[Part of a data file]
^^^^^^^^^^^^^^^^

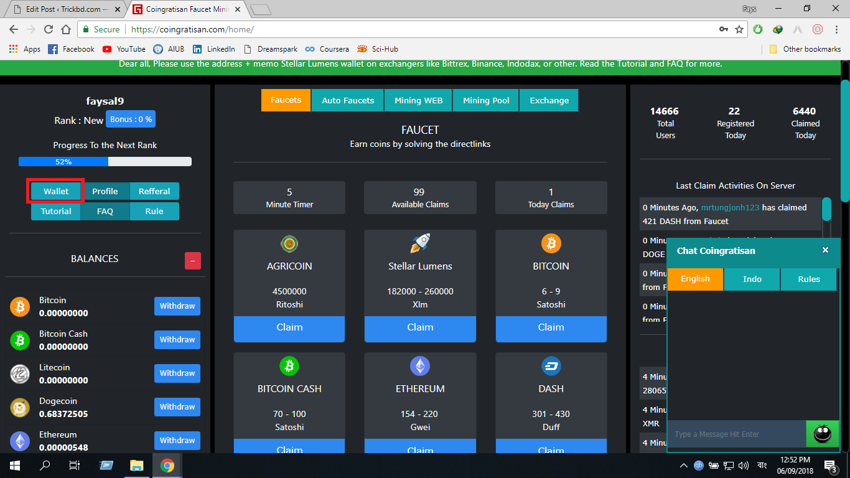Send chat message with bomb emoji button
This screenshot has width=850, height=478.
[822, 434]
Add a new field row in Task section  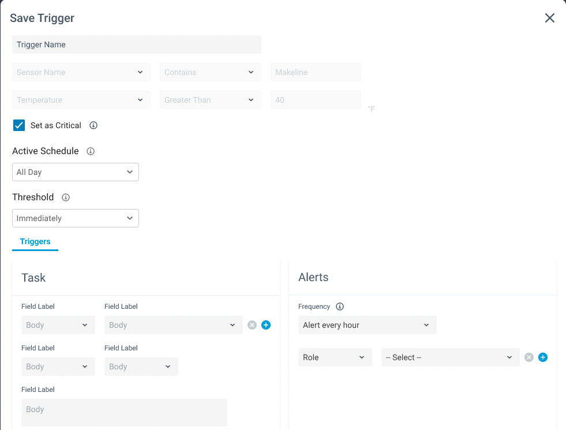click(x=266, y=325)
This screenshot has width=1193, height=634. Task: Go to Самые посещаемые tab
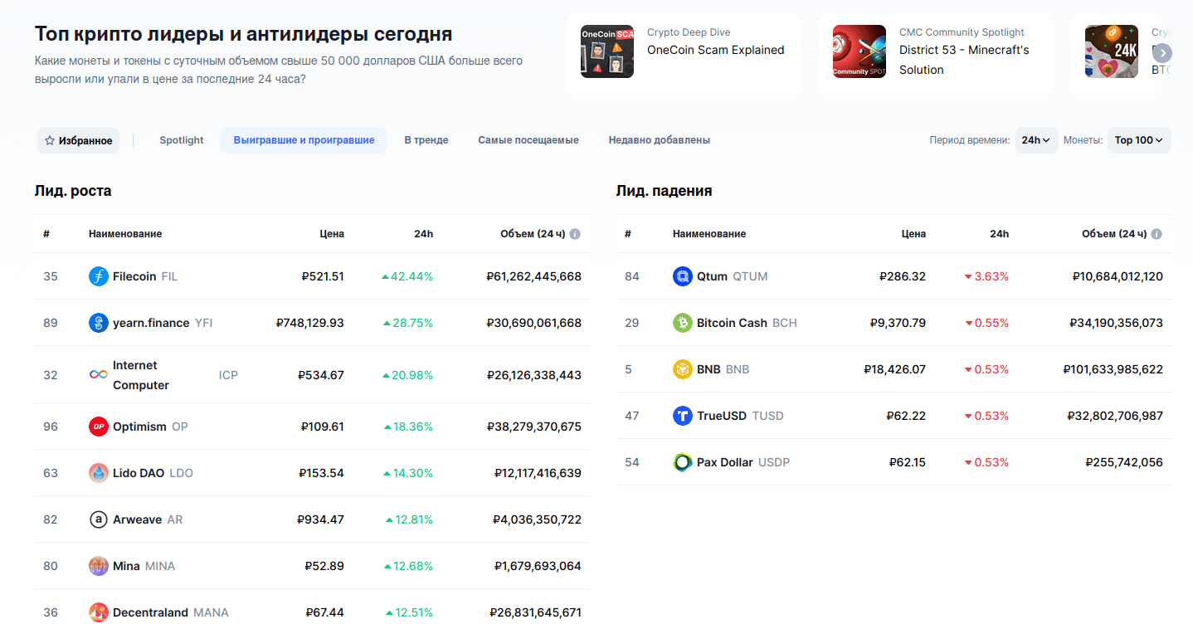(x=528, y=140)
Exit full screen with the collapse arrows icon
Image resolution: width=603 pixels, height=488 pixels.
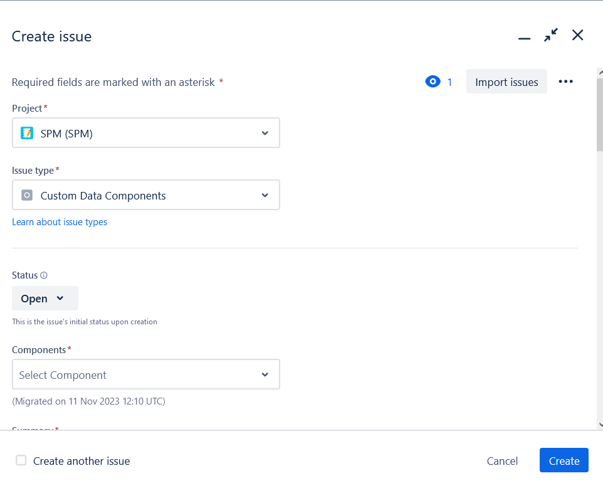tap(551, 35)
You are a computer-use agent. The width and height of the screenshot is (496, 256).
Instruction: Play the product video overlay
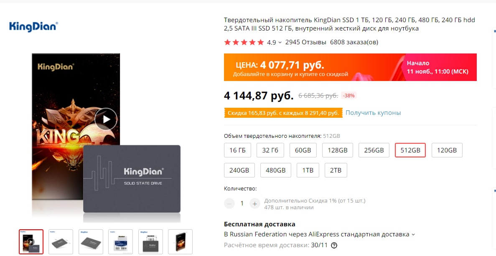106,119
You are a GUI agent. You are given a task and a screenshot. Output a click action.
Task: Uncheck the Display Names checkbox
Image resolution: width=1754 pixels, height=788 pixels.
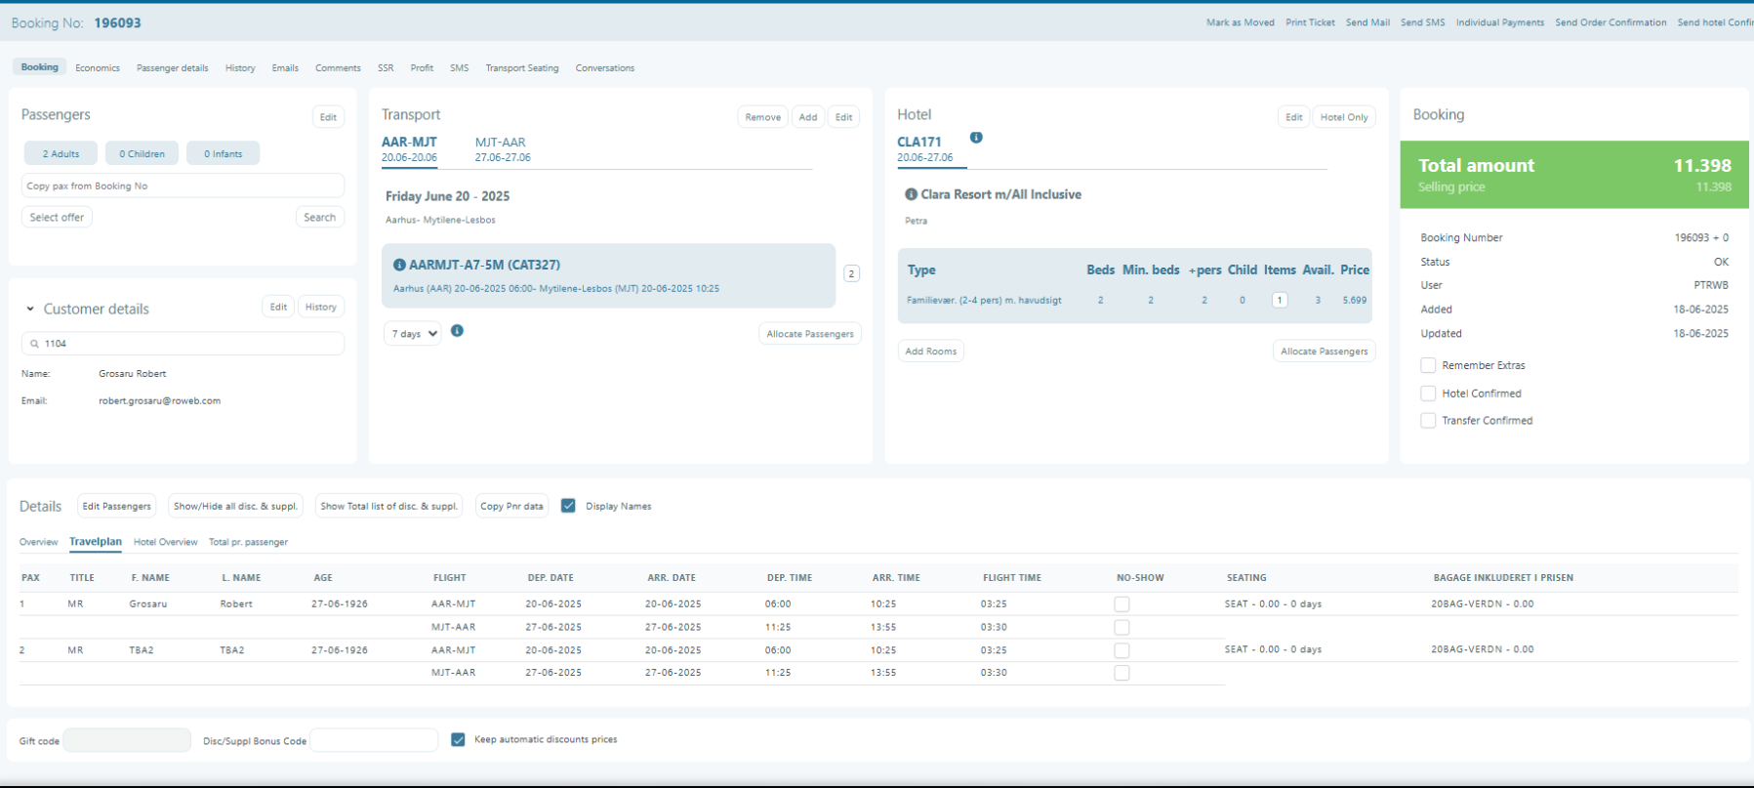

^^^^^^^^^^^^^^^^

Return the entries verbatim, beginning at the line that contains "This screenshot has width=1193, height=634." and continuing through the end of the entries. Leave the pictures out of your answer.

> Result below:
This screenshot has width=1193, height=634. Task: Go to Самые посещаемые tab
(x=528, y=140)
Exit full screen with the collapse arrows icon
Image resolution: width=603 pixels, height=488 pixels.
tap(551, 35)
You are a computer-use agent. The width and height of the screenshot is (496, 256).
Instruction: Play the product video overlay
106,119
You are a GUI agent. You are given a task and a screenshot. Output a click action.
Task: Uncheck the Display Names checkbox
Image resolution: width=1754 pixels, height=788 pixels.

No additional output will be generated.